«Я не знаю, сумею ли я сделать вас счастливым, но я постараюсь сделать все для этого. И если вы любите меня, если вы действительно любите, я согласна стать вашей женой».
Его любовь защитила нас обоих, не оставляя и тени сомнения в искренности слов лорда Гордана. В свою очередь я собиралась сдержать собственное обещание, даже понимая все сложности воплощения задуманного в реальность.
А сложностей имелось огромное множество. Первой из них являлся лорд Арнел. Второй – лорд Давернетти и его матушка. Третьей – необходимость стать уважаемой леди в высшем обществе Вестернадана, для чего и были предприняты все возможные меры. Несомненно, следовало бы решать проблемы по мере их возникновения, но я совершенно не ведала, что могу противопоставить двум сильнейшим драконам Железной Горы, кроме обмана, недомолвок и магических уловок наподобие «Dazzle».
Но обо всем этом я подумаю позже, сейчас важно было достойно пройти первое испытание из череды обязательных брачных церемоний Вестернадана и… дописать письмо, сообщив матушке, что я, вероятно, вскоре стану достойной замужней женщиной.
Миссис Макстон с нескрываемой жалостью посмотрела на меня и произнесла:
– Мисс Ваерти, боюсь, от этого письма не будет никакого толка.

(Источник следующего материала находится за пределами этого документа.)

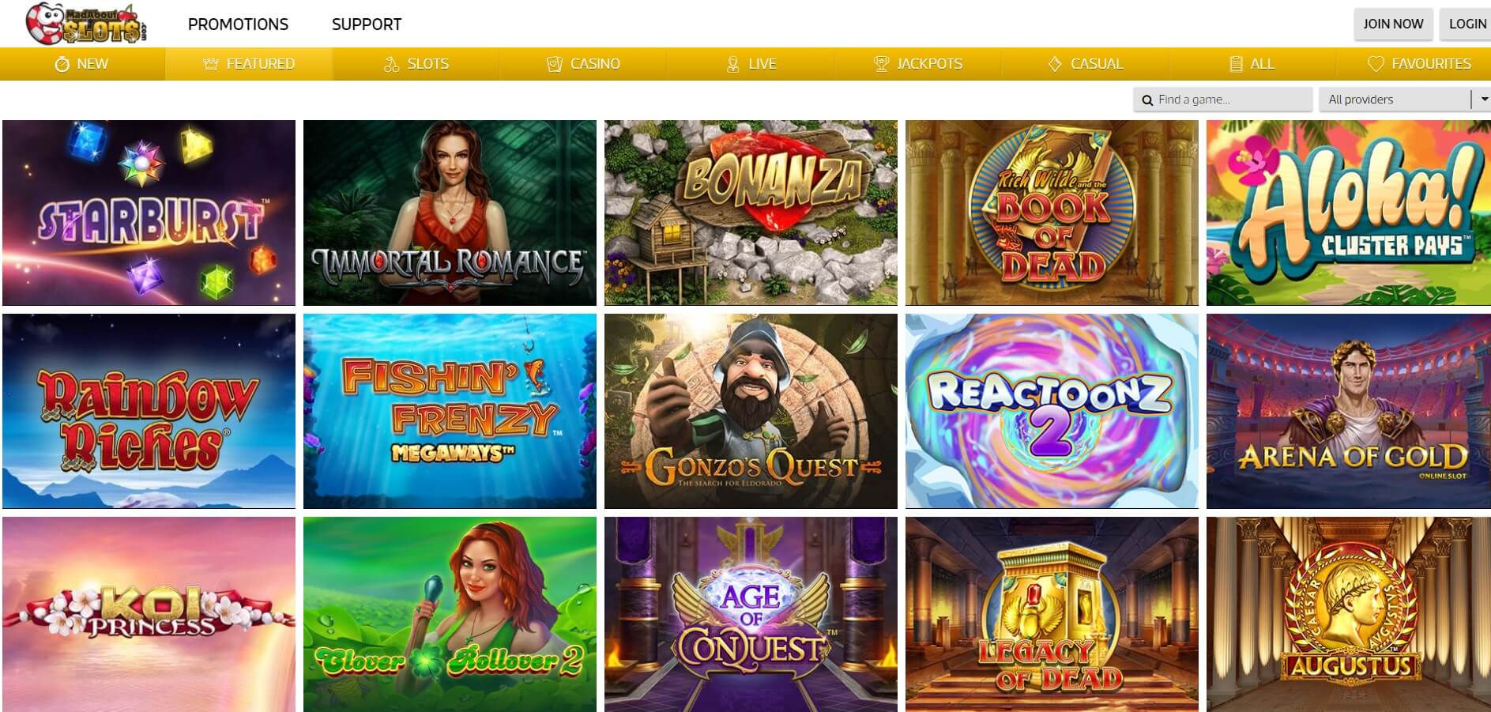Click the heart icon beside FAVOURITES
The image size is (1491, 712).
(1376, 64)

Вероятно, она была права, и все же…
– Если я перестану хотя бы пытаться, тогда толку действительно не будет. Но пока я делаю хоть что-то, остается надежда, что родители простят меня, – прошептала едва слышно.
Неодобрительно покачав головой, моя добрая экономка сделала неожиданно чудовищное признание:
– Мне больно вам это говорить, но все ваши письма родным сжигались прямо на серебряном подносе для корреспонденции. Их практически ежедневные письма к вам постигала та же участь.
Мои ладони дрогнули, сердце забилось от боли, и едва ли можно было бы утверждать, что я стоически выдержала этот удар. Но я попыталась. Села ровнее и задышала чаще, стремясь сдержать слезы.
Чудовищный вопрос «Почему?» и не менее чудовищный «За что?» потрясали. Но не меньшим потрясением стало и осознание того, что родители писали мне почти каждый день.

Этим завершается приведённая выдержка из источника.